El sueño mundialista de Gran Canaria ha encontrado su primer muro antes de colocar la primera piedra. La reforma del Estadio de Gran Canaria, llamada a transformar Siete Palmas para recibir el Mundial de 2030, se ha quedado sin empresas interesadas: ni una sola constructora presentó oferta al concurso público de 174,7 millones de euros.
El expediente abre ahora un escenario incómodo para el Cabildo y el Instituto Insular de Deportes: volver a encajar los números, los plazos y las condiciones de una obra que sobre el papel era viable, pero que el mercado ha rechazado. El caso vuelve a poner encima de la mesa un problema habitual en las administraciones: proyectos diseñados desde los despachos con cálculos técnicos que después chocan con la realidad de costes, materiales, personal y ejecución.
Las constructoras han señalado varios obstáculos: el presupuesto ajustado, la complejidad de trabajar en un estadio en uso, los plazos para llegar a 2029 y las exigencias de una infraestructura que debe cumplir los requisitos FIFA. La reforma no es una obra menor: implica elevar el aforo hasta unos 42.000 espectadores, nueva cubierta, modernización tecnológica y una transformación completa del recinto.

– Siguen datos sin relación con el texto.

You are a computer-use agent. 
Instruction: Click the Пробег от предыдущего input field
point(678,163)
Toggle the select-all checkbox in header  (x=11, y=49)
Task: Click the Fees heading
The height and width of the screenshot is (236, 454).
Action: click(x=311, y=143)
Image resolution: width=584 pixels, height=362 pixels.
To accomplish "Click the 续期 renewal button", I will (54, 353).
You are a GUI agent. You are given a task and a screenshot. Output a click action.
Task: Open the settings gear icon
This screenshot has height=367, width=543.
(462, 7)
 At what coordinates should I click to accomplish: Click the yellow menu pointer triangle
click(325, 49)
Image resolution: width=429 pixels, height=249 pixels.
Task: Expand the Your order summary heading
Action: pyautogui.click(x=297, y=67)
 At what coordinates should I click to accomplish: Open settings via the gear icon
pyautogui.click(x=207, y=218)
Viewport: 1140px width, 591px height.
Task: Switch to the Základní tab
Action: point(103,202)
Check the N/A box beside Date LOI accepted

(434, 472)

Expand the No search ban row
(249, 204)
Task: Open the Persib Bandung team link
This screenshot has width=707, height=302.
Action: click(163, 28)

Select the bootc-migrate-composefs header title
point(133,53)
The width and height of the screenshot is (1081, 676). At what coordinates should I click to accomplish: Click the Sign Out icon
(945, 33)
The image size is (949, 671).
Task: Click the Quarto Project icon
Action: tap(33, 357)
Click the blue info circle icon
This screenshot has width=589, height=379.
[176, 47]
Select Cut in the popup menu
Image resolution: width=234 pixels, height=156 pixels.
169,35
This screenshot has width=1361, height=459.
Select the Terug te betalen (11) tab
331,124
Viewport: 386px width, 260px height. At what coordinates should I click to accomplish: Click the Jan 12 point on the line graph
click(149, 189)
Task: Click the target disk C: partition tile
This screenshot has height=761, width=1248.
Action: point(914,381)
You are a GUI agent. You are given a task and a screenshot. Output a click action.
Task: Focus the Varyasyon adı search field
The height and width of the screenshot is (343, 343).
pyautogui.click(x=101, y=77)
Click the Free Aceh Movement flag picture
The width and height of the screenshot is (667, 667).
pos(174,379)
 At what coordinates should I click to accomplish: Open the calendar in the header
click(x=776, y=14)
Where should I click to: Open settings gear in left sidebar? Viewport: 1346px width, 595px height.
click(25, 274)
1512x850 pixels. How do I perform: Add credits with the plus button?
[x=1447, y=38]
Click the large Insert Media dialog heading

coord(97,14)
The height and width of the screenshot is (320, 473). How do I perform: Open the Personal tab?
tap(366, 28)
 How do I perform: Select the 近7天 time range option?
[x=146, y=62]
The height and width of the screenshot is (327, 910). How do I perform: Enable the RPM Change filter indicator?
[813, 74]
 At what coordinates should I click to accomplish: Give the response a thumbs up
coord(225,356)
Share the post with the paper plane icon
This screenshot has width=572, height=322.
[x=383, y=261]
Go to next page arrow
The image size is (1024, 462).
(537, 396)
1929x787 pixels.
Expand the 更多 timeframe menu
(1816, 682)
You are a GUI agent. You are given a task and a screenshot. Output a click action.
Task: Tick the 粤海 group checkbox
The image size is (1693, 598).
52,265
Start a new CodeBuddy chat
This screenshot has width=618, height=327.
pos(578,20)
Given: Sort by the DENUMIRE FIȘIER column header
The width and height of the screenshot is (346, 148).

El Cabildo insiste en que hay margen para llegar a tiempo y ya analiza la vía del procedimiento negociado para desbloquear el proyecto. Incluso la UD Las Palmas se ha mostrado abierta a jugar temporalmente fuera del estadio si eso permite acelerar los trabajos.
El reloj del Mundial ya corre. Gran Canaria tiene sede, tiene proyecto y tiene ambición; ahora necesita que los números de la administración coincidan con los números de quienes tienen que levantar la obra.